> [Work to be completed]:
Without the pictures, set down exactly the lines from the one that contains "Screen dimensions: 1568x298" to the end of the entries, both included, and nothing besides.

> [Data extracts]:
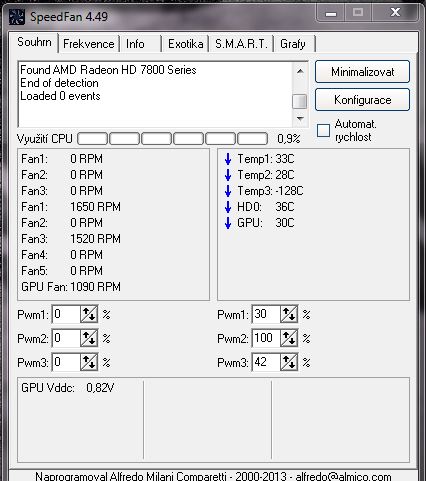The height and width of the screenshot is (481, 426).
Task: Switch to the Frekvence tab
Action: (89, 44)
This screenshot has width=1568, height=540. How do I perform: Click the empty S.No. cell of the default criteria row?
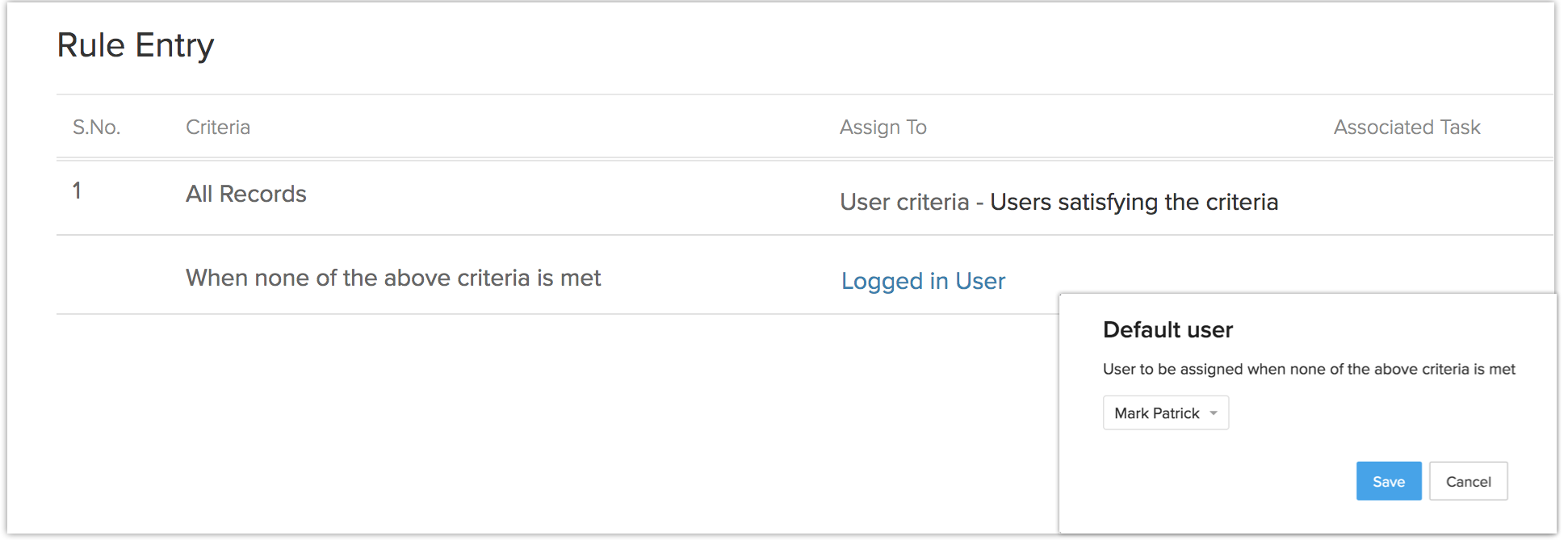[96, 276]
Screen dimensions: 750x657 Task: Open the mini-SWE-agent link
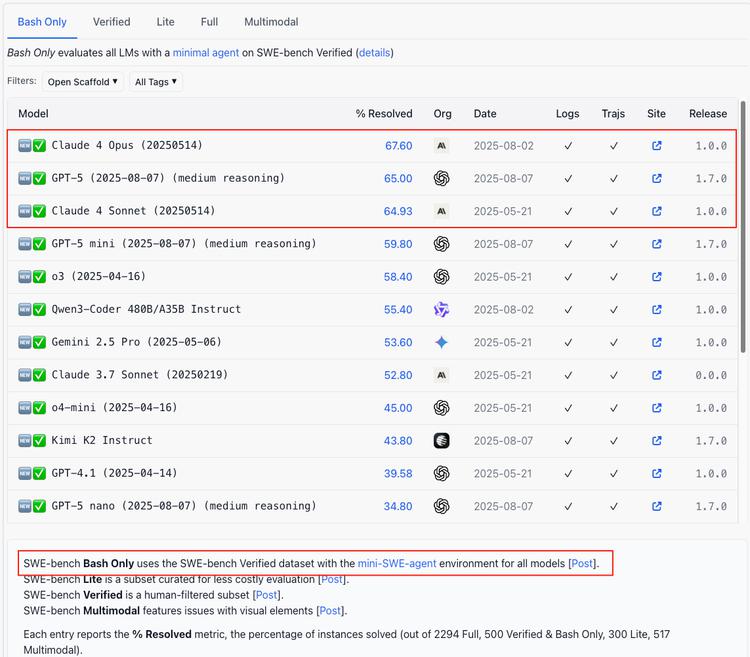(x=396, y=564)
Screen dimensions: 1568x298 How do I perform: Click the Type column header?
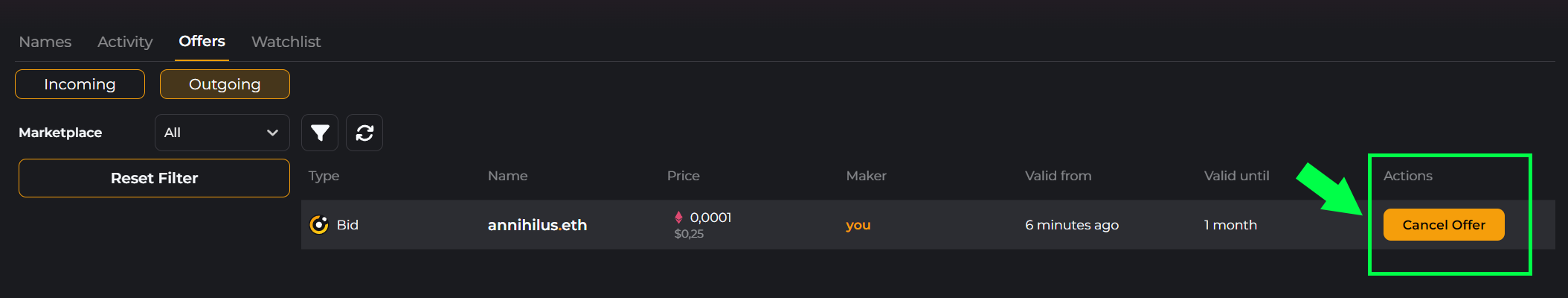(324, 176)
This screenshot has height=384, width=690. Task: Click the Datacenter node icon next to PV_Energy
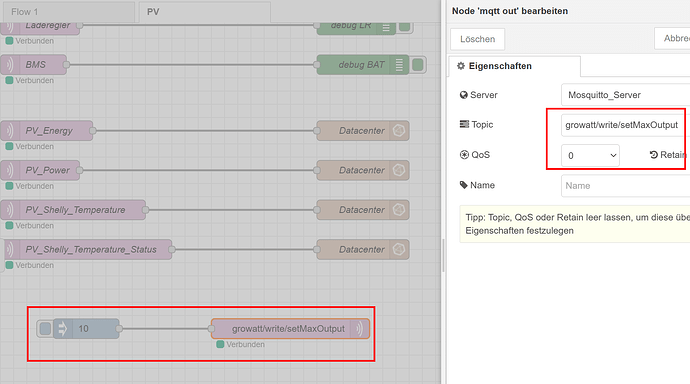pyautogui.click(x=399, y=131)
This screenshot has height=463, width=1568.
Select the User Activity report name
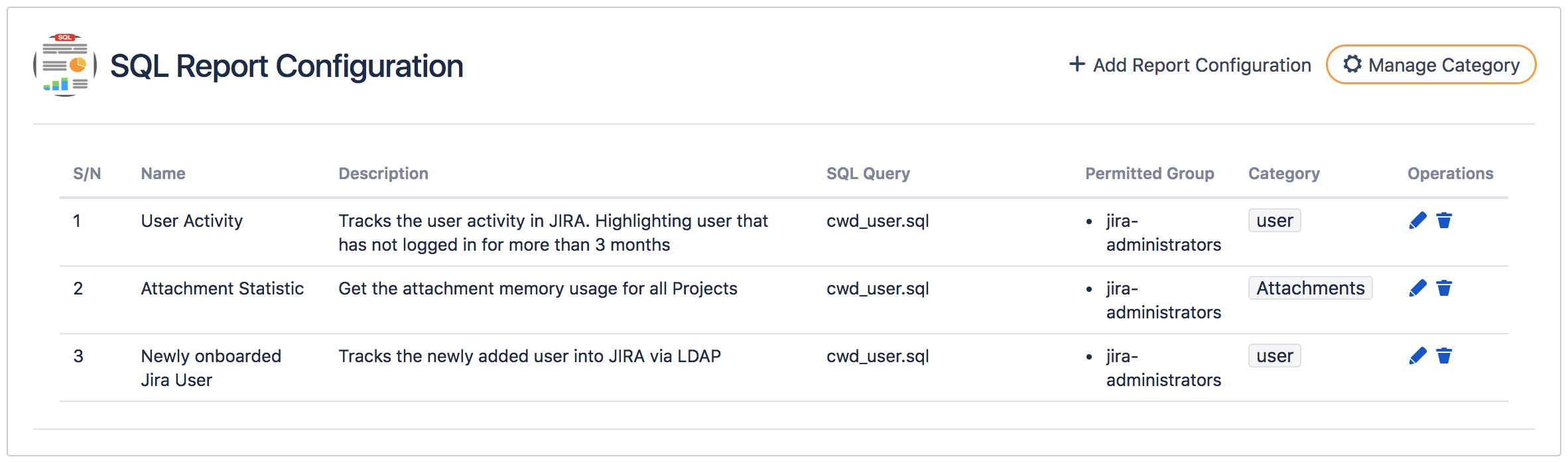tap(192, 221)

> [Response below]:
Screen dimensions: 1568x298 How do I perform: Click the Type column header?
(324, 176)
This screenshot has height=384, width=690. Task: Click the Datacenter node icon next to PV_Energy
pyautogui.click(x=399, y=131)
This screenshot has height=463, width=1568.
Select the User Activity report name
tap(192, 221)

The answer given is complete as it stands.